Nach dem Raubüberfall auf ein Pokerturnier in Berlin sitzt der erste mutmaßliche Täter in U-Haft.

Berlin - Der spektakuläre Überfall auf das Poker-Turnier in Berlin ist nach Angaben der Staatsanwaltschaft weitgehend aufgeklärt. Ein mutmaßlicher Täter stellte sich und sitzt in Untersuchungshaft. Die drei anderen Verdächtigen seien zwar noch nicht gefasst, aber namentlich bekannt, sagte Oberstaatsanwalt Sjors Kamstra am Mittwoch in Berlin. Der 21-jährige Tatverdächtige habe die Namen seiner Komplizen genannt.

Das Quartett soll am 6. März bei dem Raubüberfall im Luxushotel Grand Hyatt am Potsdamer Platz im Zentrum Berlins 242.000 Euro erbeutet haben. Die Täter wurden von Videokameras gefilmt und hinterließen zahlreiche Spuren.

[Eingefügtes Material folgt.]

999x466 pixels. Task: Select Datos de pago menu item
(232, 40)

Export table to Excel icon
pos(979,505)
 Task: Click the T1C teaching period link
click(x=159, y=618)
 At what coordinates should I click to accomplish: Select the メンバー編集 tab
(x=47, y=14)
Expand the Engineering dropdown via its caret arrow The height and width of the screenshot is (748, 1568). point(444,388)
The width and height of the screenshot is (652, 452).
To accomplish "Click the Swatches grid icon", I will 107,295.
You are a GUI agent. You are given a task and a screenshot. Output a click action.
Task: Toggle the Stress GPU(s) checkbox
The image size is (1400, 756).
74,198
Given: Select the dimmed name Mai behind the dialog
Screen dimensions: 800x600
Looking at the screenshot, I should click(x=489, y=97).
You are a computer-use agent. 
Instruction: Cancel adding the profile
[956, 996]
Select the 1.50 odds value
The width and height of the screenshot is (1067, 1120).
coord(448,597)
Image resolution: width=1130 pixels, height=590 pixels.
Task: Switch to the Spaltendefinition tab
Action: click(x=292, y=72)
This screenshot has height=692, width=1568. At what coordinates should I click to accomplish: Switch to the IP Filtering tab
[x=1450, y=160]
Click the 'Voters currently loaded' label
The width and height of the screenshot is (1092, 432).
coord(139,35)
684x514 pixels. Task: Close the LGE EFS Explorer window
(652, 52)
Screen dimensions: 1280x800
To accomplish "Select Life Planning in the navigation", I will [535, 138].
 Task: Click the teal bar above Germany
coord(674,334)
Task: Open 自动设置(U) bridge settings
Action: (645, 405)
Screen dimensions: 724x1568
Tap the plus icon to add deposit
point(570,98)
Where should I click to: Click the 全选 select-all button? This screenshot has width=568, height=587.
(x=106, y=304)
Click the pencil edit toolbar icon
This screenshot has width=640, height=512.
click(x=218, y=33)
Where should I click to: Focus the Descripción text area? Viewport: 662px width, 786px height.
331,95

Der 21-Jährige habe sich am Montag in Begleitung seines Anwalts bei der Polizei gestellt, sagte der Staatsanwalt. Er habe seine eigene Tatbeteiligung gestanden und nach intensiver Befragung auch seine Komplizen benannt.

Der festgenommene Räuber war von einem Wachmann zeitweise in den Schwitzkasten genommen worden. Ein Komplize konnte ihn zwar wieder wieder befreien, aber ein Foto des Maskierten mit deutlich sichtbaren Augen ging durch die Presse. Berlins Polizeipräsident Dieter Glietsch hatte vor diesem Hintergrund eine schnelle Aufklärung in Aussicht gestellt.

Am vergangenen Wochenende hatte die Polizei bei ihren Ermittlungen noch einen Rückschlag zu verdauen. Die Beamten mussten einen Verdächtiger wieder laufen lassen. Der Tatverdacht hatte sich nicht bestätigt.